Merck & Co has pulled the plug on a deal it had to develop Japan Tobacco's JTT-305, an investigational oral bone-growth stimulating agent for osteoporosis.

The firms signed the original agreement in September 2008 and Merck gained worldwide rights, except for Japan, to the drug, an oral calcium sensing receptor (CaSR) antagonist.
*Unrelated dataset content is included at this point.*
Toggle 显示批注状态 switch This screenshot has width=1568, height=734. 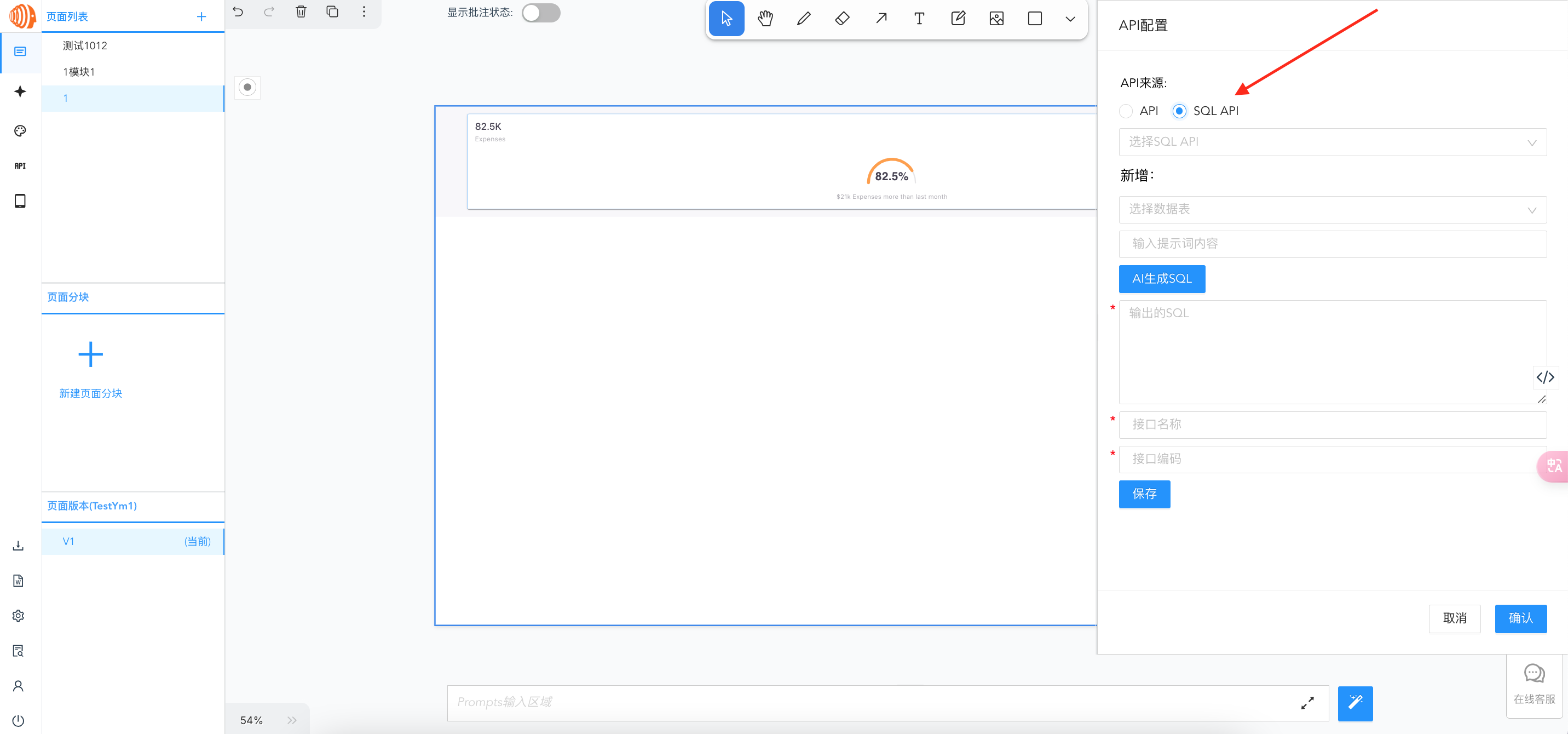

Having received the notification from the US major, Japan Tobacco has decided to end the development of JTT-305 both at home and abroad, in consideration of the results of the domestic and overseas clinical trials.

The Tokyo-based company said that ending the deal which have "only a small impact" on its financials.

Government to sell stake in Japan Tobacco for $22.2 billion

Meantime, Japan Tobacco, the world's third-largest cigarette maker which sells brands such as Winston, Camel and Benson & Hedges, has seen its share price rise since the Japanese government announced three weeks ago that is looking to sell its 50% stake in the firm.

The holding is valued at 1.7 trillion yen ($22.2 billion) and the funds would be used to rebuild northeast Japan, which was hit by the earthquake and tsunami in March. However, the sale will not happen quickly as the government plans to cut its stake to one-third over the next five years, and the rest would be divested over another five years.

Japan Tobacco moved into the pharmaceuticals business in 1987. The group concentrates on R&D, while its Torii Pharmaceutical unit is in charge of manufacturing and sales.